Le futur de l’Europe a toujours reposé sur une double assise avec, d’un côté, des visions politiques qui dépassaient de loin le quotidien et tentaient de définir la voie de l’unification européenne loin dans l’avenir, et de l’autre, le fait que les cinquante dernières années ont également été marquées en Europe de beaucoup de pragmatisme et que la construction européenne a toujours été un chantier fait de modestes réussites et d’une réflexion continuelle sur les problèmes concrets spécifiques à chaque époque.

Il en est de même aujourd’hui. Comme cela a si souvent été le cas au cours des dernières décennies, nous vivons à une époque qui doit fixer des jalons importants pour le futur de l’Europe. De ce point de vue, votre réunion parlementaire porte cette année tout à fait à juste titre sur le "Futur de l’Europe", et je vous remercie de cette occasion qui m’est offerte de m’adresser à vous et de discuter avec vous en qualité de représentant de la présidence allemande du Conseil de l’Union européenne.

La présidence allemande s’est fixé pour objectif d’amorcer le renouvellement efficace des bases de travail de l’Union européenne et nous ne sommes plus qu’à quelques jours d’un Conseil européen qui sera décisif dans cette question.

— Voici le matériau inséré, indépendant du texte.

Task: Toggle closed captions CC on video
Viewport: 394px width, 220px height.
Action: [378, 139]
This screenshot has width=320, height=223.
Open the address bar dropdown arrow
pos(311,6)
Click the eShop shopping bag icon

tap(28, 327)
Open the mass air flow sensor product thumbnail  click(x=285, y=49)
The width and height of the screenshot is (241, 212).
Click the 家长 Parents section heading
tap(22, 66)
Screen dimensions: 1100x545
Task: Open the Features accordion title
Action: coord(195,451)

En même temps, les Européens doivent faire face à des questions urgentes qui ne souffrent aucun délai. Des questions auxquelles nous devons répondre maintenant. Nous ne pouvons pas attendre d’avoir ficelé la réforme des traités pour nous occuper des crises comme celles en Afghanistan, au Proche-Orient ou en Afrique. Nous devons fournir la preuve de notre détermination politique, de la capacité d’action de l’Europe et de sa fermeté politique, avant et après la réforme des traités.

Le débat sur le futur de l’Europe est donc bien multidimensionnel et c’est pourquoi je n’ai pas l’intention de me contenter de dresser devant vous un état des lieux intermédiaire des préparatifs du prochain Conseil européen.

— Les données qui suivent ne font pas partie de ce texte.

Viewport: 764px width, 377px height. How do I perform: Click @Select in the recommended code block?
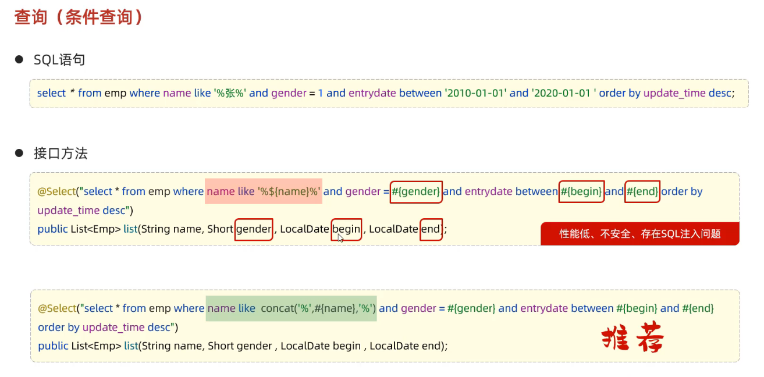click(57, 308)
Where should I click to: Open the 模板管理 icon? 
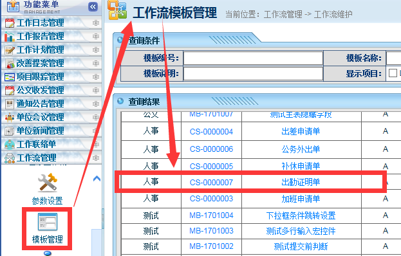tap(48, 222)
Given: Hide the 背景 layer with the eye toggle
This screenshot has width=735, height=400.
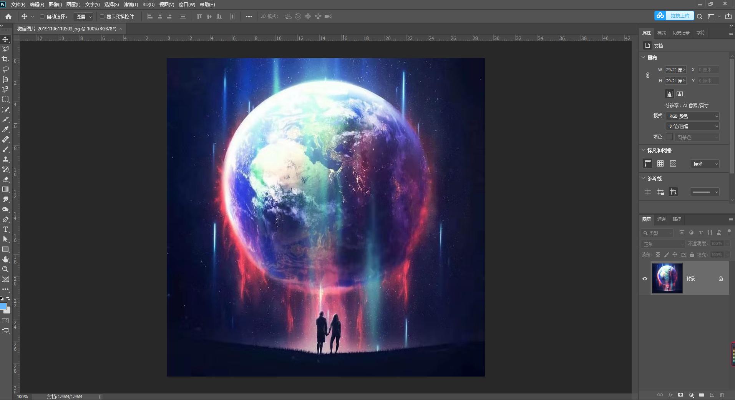Looking at the screenshot, I should tap(644, 278).
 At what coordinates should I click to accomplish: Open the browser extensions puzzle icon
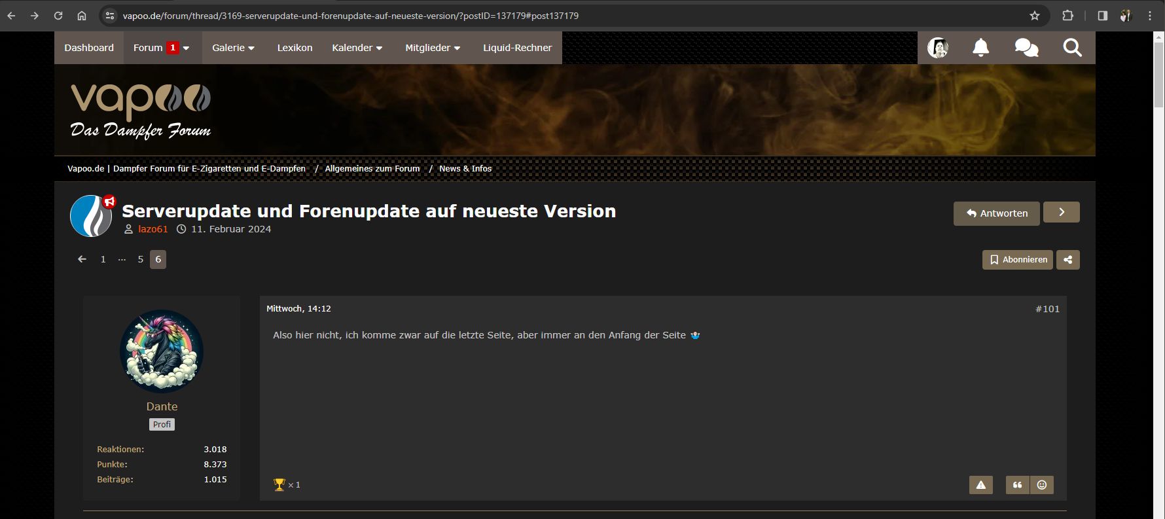1067,16
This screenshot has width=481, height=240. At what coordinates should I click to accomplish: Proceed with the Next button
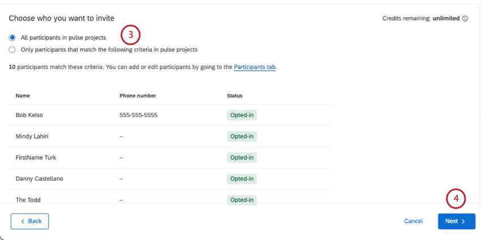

J’aimerais au contraire commencer par aborder les visions. En quoi consiste aujourd’hui, en ce début du XXIe siècle, le rêve européen?

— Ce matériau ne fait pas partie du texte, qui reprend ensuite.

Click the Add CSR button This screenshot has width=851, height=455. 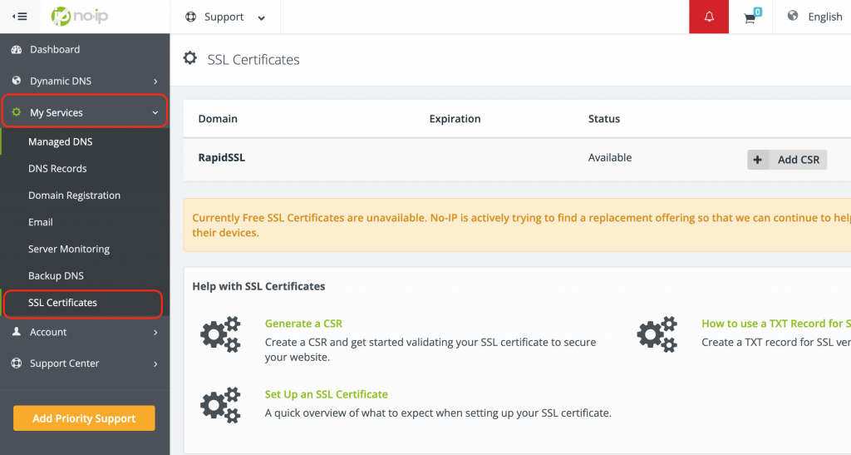(787, 160)
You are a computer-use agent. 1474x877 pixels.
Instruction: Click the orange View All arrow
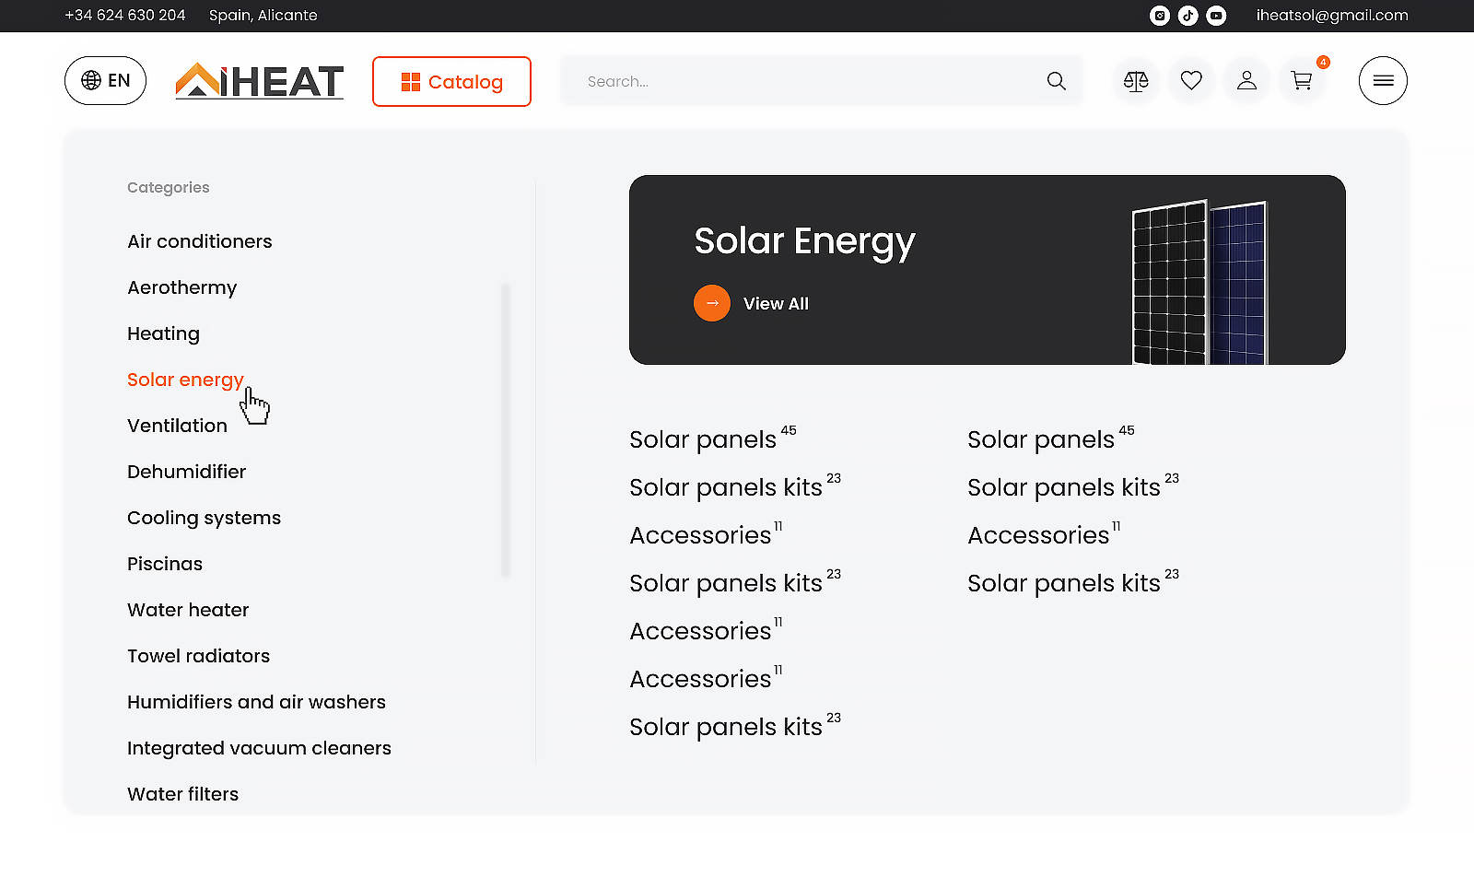712,303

"Que l’Europe ressuscite!" Telle est l’invitation lancée aux Européens par Winston Churchill dans son célèbre discours à l’Université de Zurich en 1946. Il voulait donner à la famille européenne "une structure (…) de telle sorte qu’elle puisse grandir dans la paix, la sécurité et la liberté." Il songeait à "une sorte d’États-Unis d’Europe" et croyait que "ce n’est qu’ainsi que des centaines de millions d’êtres humains auront la possibilité de s’accorder ces petites joies et ces espoirs qui font que la vie vaut la peine d’être vécue".

Était-il plus facile à l’époque d’avoir des visions? Dans l’Europe meurtrie de l’après-guerre la construction européenne fut lancée comme projet de paix. Aujourd’hui, la paix et la prospérité, ces deux rêves anciens de l’Europe, sont en très grande partie devenues réalité. Des pays qui étaient autrefois des ennemis irréconciliables sont devenus de proches partenaires. Cela vaut également pour d’autres grands projets d’avenir du passé: les économies nationales cloisonnées ont constitué un marché intérieur de 500 millions de consommateurs, et la diversité complexe de billets et de pièces en circulation hier fait place dans un nombre croissant de pays de l’Union à une monnaie unique.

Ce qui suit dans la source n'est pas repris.